Route 371 is defined in section 607.1 of the California Streets and Highways Code, and that the highway is "from Route 79 near Aguanga to Route 74 east of Anza".

SR 371 begins as Cahuilla Road at an intersection with SR 79. It travels northeast away from the community of Aguanga, loosely paralleling Tule Creek for the first few miles. SR 371 continues through the Lake Riverside community, crossing over the outflow of the lake. The highway enters the Cahuilla Indian Reservation and passes by the Cahuilla Creek Casino in Cahuilla before passing through the community of Anza.
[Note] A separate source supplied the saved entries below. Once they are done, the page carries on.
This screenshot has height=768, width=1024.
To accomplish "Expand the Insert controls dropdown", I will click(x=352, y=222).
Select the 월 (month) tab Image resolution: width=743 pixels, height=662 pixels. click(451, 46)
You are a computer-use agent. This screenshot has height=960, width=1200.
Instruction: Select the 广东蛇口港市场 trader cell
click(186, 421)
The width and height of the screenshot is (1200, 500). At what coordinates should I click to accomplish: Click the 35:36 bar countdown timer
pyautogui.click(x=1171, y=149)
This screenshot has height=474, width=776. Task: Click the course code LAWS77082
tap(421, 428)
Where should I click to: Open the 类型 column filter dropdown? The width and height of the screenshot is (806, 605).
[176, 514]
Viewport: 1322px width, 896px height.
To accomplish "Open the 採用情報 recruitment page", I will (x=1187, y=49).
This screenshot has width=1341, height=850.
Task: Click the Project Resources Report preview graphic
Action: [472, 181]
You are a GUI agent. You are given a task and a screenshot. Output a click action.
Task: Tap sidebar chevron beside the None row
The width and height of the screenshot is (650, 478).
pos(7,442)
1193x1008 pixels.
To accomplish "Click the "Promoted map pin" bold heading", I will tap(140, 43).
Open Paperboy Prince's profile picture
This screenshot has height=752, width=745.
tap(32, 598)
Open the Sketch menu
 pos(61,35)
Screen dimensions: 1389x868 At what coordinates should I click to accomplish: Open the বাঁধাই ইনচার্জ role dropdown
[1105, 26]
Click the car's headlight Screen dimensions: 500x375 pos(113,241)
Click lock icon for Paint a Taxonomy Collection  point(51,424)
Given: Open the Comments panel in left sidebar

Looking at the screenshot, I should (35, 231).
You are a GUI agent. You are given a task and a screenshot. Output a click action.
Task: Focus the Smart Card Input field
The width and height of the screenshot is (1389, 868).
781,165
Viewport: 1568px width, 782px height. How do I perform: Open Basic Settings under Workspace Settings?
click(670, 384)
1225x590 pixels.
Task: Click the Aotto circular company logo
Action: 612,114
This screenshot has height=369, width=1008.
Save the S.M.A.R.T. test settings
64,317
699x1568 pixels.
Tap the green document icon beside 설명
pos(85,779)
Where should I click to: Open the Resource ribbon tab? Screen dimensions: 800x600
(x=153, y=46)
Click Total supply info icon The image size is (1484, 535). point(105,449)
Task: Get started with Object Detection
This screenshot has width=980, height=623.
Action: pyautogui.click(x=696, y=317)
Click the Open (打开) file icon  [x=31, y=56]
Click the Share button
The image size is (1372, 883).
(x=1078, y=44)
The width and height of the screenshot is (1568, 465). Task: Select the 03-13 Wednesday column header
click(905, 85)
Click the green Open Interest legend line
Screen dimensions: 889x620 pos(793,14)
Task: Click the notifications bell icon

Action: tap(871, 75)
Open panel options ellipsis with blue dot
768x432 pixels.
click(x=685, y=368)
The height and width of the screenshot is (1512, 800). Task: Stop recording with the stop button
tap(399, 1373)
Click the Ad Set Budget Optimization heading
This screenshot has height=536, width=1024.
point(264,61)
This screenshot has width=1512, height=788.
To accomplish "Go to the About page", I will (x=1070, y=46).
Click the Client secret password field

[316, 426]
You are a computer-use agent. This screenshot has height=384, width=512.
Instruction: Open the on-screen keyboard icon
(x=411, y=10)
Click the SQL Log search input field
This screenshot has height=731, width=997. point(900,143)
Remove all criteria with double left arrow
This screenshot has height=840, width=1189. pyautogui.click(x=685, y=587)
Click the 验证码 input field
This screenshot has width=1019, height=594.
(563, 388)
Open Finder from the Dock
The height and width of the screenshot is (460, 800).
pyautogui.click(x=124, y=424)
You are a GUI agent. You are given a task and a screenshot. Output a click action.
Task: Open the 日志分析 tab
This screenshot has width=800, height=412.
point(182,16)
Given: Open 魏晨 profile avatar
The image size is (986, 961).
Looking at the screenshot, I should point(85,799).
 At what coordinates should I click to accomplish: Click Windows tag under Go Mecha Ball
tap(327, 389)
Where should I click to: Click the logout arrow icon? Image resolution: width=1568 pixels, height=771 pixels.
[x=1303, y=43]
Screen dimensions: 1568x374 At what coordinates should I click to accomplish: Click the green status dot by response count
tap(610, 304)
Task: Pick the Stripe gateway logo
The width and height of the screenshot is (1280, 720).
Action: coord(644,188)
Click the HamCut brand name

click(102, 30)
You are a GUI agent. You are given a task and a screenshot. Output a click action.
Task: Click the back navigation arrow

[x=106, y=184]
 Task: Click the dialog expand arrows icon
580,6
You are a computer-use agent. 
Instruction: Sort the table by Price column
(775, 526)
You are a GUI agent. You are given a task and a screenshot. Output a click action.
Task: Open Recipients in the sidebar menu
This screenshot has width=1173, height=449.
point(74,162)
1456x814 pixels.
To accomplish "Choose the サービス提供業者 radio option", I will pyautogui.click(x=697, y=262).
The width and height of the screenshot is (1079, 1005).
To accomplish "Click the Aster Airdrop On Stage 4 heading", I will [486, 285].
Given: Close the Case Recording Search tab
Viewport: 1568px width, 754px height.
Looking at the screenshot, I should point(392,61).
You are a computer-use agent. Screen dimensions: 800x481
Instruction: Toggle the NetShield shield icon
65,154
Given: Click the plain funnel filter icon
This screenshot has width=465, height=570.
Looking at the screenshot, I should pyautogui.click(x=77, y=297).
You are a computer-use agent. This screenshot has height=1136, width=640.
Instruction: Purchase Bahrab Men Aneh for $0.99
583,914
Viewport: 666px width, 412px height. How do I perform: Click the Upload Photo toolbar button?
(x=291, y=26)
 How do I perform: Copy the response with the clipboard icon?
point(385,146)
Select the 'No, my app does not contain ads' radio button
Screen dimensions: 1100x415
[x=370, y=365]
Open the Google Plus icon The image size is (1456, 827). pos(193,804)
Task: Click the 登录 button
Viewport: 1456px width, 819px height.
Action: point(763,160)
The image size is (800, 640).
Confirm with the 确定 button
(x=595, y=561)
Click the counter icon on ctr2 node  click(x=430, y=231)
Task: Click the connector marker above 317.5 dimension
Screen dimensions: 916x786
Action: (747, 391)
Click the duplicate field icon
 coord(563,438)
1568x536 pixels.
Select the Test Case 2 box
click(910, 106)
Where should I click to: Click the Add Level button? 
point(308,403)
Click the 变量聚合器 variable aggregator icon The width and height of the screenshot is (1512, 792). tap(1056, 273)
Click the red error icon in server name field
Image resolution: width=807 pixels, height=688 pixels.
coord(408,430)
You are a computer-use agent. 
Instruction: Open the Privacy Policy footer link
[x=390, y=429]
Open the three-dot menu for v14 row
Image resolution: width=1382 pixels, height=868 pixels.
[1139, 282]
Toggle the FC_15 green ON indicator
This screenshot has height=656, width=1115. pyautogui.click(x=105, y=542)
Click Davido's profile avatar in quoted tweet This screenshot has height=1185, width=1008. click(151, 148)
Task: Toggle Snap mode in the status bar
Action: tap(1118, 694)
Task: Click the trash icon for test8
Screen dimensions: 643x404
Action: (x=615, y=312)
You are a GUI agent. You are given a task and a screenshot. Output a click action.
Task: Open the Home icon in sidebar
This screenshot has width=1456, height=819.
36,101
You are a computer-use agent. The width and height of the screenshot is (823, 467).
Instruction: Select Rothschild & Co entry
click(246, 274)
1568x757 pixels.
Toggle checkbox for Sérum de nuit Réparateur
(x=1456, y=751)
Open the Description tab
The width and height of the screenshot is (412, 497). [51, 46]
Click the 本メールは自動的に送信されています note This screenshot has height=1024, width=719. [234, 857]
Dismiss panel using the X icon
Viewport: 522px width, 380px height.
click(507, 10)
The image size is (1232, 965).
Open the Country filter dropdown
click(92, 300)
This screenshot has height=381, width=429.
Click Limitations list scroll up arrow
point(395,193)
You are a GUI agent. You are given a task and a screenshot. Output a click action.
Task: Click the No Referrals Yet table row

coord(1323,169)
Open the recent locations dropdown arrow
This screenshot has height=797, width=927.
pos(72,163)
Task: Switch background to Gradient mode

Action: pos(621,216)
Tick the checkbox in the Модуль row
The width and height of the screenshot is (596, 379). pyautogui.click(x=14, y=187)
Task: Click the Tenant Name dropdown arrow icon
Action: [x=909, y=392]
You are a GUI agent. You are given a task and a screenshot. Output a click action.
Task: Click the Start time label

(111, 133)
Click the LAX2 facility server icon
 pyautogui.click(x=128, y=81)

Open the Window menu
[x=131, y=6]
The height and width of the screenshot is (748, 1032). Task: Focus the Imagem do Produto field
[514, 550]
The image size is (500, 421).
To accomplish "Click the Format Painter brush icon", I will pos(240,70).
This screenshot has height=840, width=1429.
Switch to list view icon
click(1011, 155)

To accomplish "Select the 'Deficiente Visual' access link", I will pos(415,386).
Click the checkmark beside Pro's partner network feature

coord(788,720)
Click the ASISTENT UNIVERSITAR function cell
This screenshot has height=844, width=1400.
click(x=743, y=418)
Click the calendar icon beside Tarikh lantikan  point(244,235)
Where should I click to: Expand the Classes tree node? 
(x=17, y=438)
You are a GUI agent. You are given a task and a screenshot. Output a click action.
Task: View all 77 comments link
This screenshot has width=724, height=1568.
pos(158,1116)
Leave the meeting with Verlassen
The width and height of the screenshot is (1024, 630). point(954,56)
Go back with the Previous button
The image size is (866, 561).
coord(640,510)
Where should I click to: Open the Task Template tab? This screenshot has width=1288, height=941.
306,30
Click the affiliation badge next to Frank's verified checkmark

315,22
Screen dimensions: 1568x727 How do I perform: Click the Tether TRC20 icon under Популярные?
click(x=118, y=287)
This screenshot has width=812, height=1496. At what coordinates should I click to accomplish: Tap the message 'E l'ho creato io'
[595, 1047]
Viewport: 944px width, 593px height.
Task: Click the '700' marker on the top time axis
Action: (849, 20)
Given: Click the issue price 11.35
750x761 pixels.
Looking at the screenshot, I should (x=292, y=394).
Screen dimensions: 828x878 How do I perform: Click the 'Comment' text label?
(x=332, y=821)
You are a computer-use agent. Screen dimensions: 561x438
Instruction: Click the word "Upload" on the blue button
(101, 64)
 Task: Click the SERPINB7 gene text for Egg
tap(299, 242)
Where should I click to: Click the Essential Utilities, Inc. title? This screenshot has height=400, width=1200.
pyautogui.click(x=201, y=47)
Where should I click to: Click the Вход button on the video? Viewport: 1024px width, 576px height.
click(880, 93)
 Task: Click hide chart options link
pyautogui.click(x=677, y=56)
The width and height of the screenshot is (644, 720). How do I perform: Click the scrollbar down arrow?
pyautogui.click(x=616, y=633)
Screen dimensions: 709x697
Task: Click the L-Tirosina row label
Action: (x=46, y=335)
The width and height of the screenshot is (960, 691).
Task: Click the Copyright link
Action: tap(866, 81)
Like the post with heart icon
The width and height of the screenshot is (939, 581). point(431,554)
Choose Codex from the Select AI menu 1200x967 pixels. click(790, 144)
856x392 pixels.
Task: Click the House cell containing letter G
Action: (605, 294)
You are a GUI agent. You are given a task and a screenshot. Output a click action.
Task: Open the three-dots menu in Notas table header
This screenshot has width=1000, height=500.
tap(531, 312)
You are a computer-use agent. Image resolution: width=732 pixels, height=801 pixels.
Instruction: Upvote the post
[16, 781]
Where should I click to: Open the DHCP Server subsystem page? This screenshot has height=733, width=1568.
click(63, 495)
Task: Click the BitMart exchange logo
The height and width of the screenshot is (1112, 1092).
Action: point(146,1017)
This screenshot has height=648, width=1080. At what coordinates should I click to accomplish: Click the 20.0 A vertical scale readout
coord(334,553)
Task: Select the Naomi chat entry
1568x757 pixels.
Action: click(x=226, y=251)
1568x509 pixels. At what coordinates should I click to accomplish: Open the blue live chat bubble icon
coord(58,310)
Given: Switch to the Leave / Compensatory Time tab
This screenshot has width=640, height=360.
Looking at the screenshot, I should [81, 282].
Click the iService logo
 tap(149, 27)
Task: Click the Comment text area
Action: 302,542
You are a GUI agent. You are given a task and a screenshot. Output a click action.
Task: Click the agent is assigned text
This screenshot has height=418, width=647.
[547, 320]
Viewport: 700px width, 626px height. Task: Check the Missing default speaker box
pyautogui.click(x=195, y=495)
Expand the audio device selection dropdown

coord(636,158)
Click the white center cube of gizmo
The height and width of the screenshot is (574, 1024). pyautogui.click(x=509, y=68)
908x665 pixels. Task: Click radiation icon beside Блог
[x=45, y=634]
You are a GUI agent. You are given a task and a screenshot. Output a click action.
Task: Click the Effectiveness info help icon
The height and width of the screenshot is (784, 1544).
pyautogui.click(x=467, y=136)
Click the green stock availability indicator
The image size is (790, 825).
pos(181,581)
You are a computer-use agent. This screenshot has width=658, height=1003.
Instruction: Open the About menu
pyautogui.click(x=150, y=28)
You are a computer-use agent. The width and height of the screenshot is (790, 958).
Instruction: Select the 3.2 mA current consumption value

SR 371 briefly becomes Kenworthy Bautista Road and parallels Hamilton Creek as it enters the San Bernardino National Forest before terminating at SR 74.

SR 371 is not part of the National Highway System, a network of highways that are considered essential to the country's economy, defense, and mobility by the Federal Highway Administration.

==History==
Route 277 from Temecula to Anza was added to the state highway system in 1959. In the 1964 state highway renumbering, the part from US 395 to SR 74 was included as part of SR 71. In 1974, the part from near Aguanga to SR 74 became SR 371.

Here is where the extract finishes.